Lee Brown, a former drug czar under President Bill Clinton, told HuffPost that politicians often didn’t want to hear his message of valuing treatment over incarceration. “Often times,” Brown said, “Congress didn’t want to be seen as being soft on drugs. The easiest way to avoid that accusation was to support law enforcement and interdiction.”
Gen. Barry McCaffrey, the former general and drug czar in the late ‘90s, recalled similar spats he had with then-New York City Mayor Rudy Giuliani, who tried to slash methadone programs serving 2,000 residents with opioid addictions. McCaffrey saw Giuliani’s grandstanding as a gift ― a rare public quarrel that allowed him to defend methadone and explain its success.
“We denounced Giuliani who went batshit with rage,” McCaffrey said. “He denounced me in the press and on and on.” The two didn’t talk privately. “He would have strangled me like a wet chicken,” McCaffrey joked.
Giuliani ultimately backed down.
While, Price didn’t get into a public spat with the drug czar’s office, he did face complaints from hundreds of addiction specialists. In response to his remarks, roughly 700 addiction experts wrote the HHS Secretary a letter characterizing his “substitution” comments as “grossly inaccurate,” insisting that he “set the record straight.” In a subsequent newspaper op-ed, Price didn’t address the controversy but mentioned that improving access to medication-assisted treatment was part of his agency’s strategy in taking on the opioid epidemic.
A few days earlier, however, Department of Homeland Security Secretary John Kelly called for a rebooting of the drug war tactics of the early ‘80s ― a policy that the two previous drug czars had denounced.

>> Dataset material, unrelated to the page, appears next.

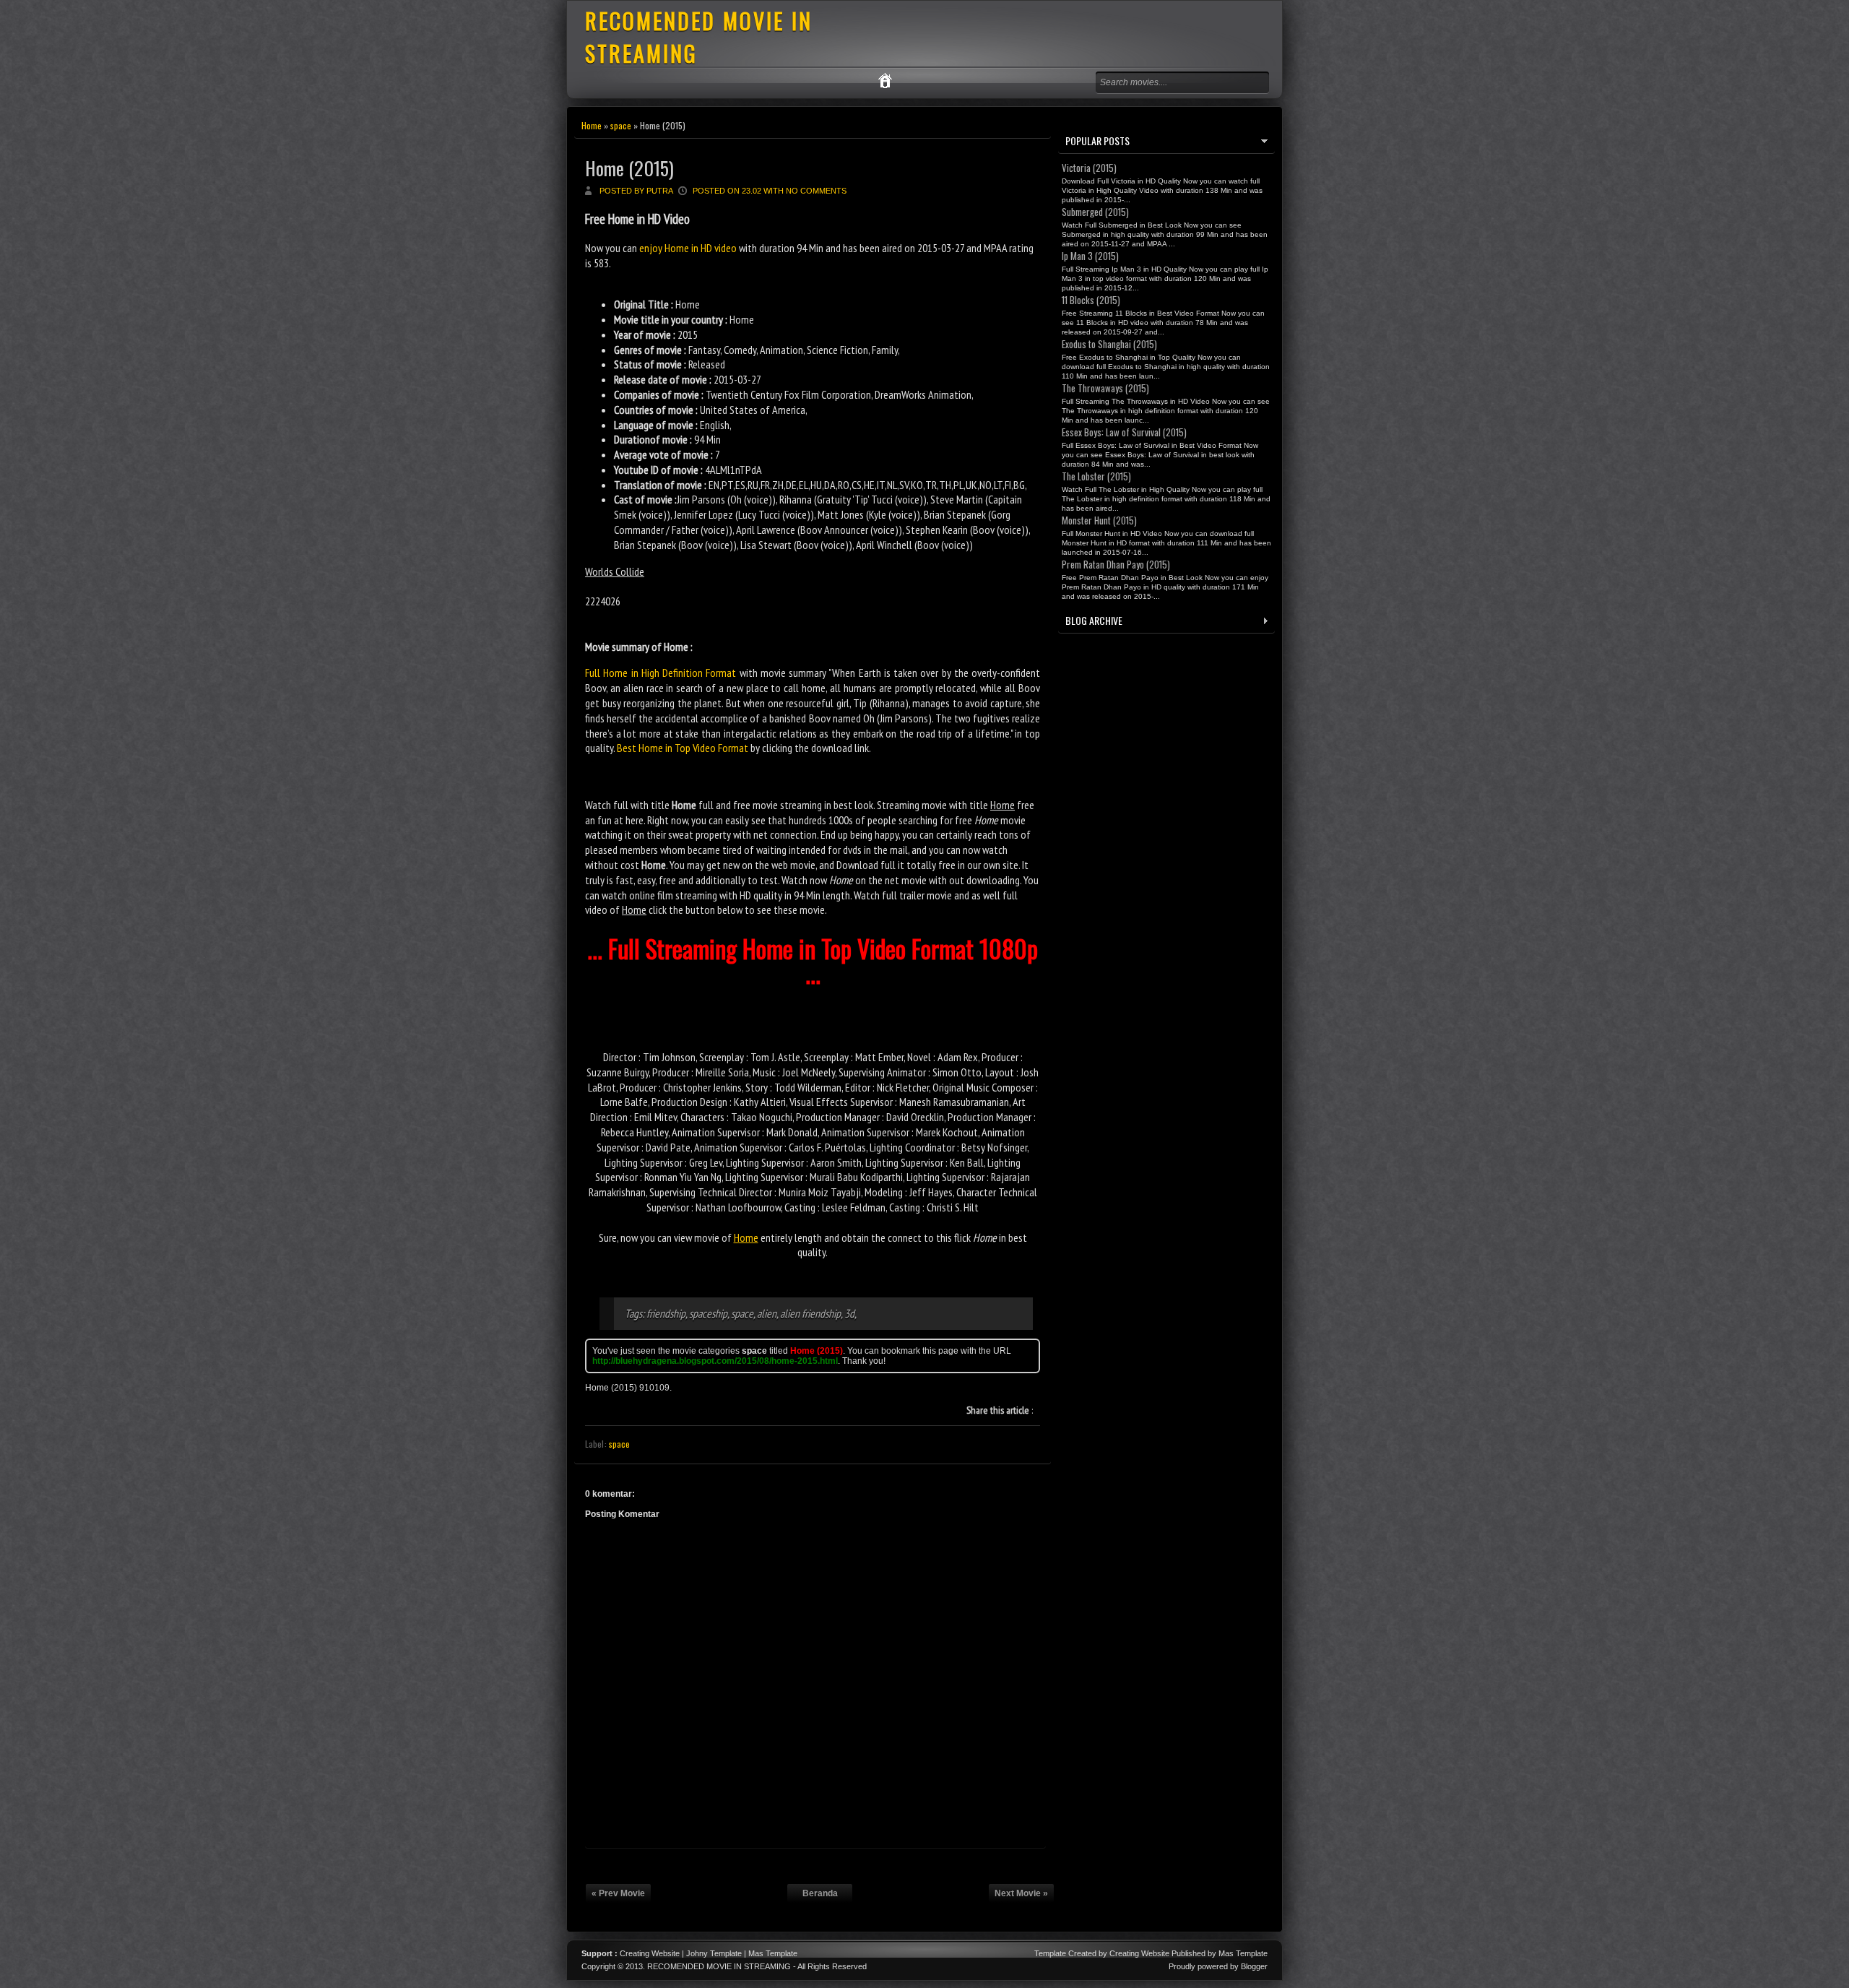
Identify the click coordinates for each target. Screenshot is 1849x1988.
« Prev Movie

“We have to develop a comprehensive drug demand reduction program in United States that involves everybody—involves professional sports, Hollywood, involves governors, mayors. involves parents, priests, involves everybody,” Kelly said. “We can reduce the amount of drugs consumed in the United States significantly. Never go to zero but we can reduce it. But until we do, we’ll be fighting at best a neutral battle on the border.”
Raymond isn’t hopeful that the drug czar will regain its status within the Trump administration. Without an empowered drug czar, he worries that more budget cuts and tin-eared listening tours will be the norm.
“Even if Congress preserves [the drug control] office,” he said, “they are not going to listen. That office may linger on in some diminished form but it won’t play a central coordinating role that was so crucial in the previous administration.”